● **Exercise**
Each of the records below must be reproduced exactly.

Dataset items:
┌──

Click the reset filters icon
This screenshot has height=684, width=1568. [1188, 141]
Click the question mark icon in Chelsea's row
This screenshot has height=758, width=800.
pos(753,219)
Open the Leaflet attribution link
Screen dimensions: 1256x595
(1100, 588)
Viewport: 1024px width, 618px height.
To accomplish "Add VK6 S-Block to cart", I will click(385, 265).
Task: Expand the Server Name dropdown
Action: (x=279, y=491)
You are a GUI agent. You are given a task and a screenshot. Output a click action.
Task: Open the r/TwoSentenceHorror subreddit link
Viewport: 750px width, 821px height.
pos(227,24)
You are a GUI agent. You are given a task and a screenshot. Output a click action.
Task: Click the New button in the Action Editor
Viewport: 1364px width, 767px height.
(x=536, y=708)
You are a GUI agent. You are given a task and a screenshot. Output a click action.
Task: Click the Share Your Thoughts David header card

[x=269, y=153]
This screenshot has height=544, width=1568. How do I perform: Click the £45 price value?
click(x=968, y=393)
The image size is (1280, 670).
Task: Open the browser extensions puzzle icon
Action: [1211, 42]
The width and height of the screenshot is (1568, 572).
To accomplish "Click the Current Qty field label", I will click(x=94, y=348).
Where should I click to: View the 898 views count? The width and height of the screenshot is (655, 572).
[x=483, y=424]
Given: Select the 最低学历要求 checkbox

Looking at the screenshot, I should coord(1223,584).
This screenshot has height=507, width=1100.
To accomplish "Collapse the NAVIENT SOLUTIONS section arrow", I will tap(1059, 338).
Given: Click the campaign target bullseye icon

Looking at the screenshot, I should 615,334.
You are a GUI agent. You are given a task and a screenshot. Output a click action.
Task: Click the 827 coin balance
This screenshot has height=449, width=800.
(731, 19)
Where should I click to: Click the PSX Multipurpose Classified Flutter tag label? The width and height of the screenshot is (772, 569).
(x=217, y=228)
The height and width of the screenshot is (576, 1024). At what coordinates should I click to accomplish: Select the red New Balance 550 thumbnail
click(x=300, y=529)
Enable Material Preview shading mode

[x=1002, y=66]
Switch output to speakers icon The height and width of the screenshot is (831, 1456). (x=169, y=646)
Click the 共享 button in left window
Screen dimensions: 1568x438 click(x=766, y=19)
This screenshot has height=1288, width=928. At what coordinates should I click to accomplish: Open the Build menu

└──

● **Your response**
Click the reset filters icon
This screenshot has height=684, width=1568. [1188, 141]
Click the question mark icon in Chelsea's row
This screenshot has height=758, width=800.
pos(753,219)
Open the Leaflet attribution link
Screen dimensions: 1256x595
(1100, 588)
Viewport: 1024px width, 618px height.
To accomplish "Add VK6 S-Block to cart", I will click(385, 265).
Task: Expand the Server Name dropdown
Action: (x=279, y=491)
You are a GUI agent. You are given a task and a screenshot. Output a click action.
Task: Open the r/TwoSentenceHorror subreddit link
Viewport: 750px width, 821px height.
pos(227,24)
You are a GUI agent. You are given a task and a screenshot. Output a click action.
Task: Click the New button in the Action Editor
Viewport: 1364px width, 767px height.
(x=536, y=708)
You are a GUI agent. You are given a task and a screenshot. Output a click action.
Task: Click the Share Your Thoughts David header card

[x=269, y=153]
This screenshot has height=544, width=1568. How do I perform: Click the £45 price value?
click(x=968, y=393)
The image size is (1280, 670).
Task: Open the browser extensions puzzle icon
Action: [1211, 42]
The width and height of the screenshot is (1568, 572).
To accomplish "Click the Current Qty field label", I will click(x=94, y=348).
Where should I click to: View the 898 views count? The width and height of the screenshot is (655, 572).
[x=483, y=424]
Given: Select the 最低学历要求 checkbox

Looking at the screenshot, I should coord(1223,584).
This screenshot has height=507, width=1100.
To accomplish "Collapse the NAVIENT SOLUTIONS section arrow", I will tap(1059, 338).
Given: Click the campaign target bullseye icon

Looking at the screenshot, I should 615,334.
You are a GUI agent. You are given a task and a screenshot. Output a click action.
Task: Click the 827 coin balance
This screenshot has height=449, width=800.
(731, 19)
Where should I click to: Click the PSX Multipurpose Classified Flutter tag label? The width and height of the screenshot is (772, 569).
(x=217, y=228)
The height and width of the screenshot is (576, 1024). At what coordinates should I click to accomplish: Select the red New Balance 550 thumbnail
click(x=300, y=529)
Enable Material Preview shading mode

[x=1002, y=66]
Switch output to speakers icon The height and width of the screenshot is (831, 1456). (x=169, y=646)
Click the 共享 button in left window
Screen dimensions: 1568x438 click(x=766, y=19)
This screenshot has height=1288, width=928. At what coordinates should I click to accomplish: Open the Build menu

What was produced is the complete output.